- TASK PROMPT: The full data, repeated exactly, is the only answer needed.

-------- SOURCE RECORDS --------

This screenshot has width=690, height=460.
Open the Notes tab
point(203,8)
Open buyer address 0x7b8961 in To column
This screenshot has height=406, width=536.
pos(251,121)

--------

- ANSWER BOX:
This screenshot has width=690, height=460.
Open the Notes tab
point(203,8)
Open buyer address 0x7b8961 in To column
This screenshot has height=406, width=536.
pos(251,121)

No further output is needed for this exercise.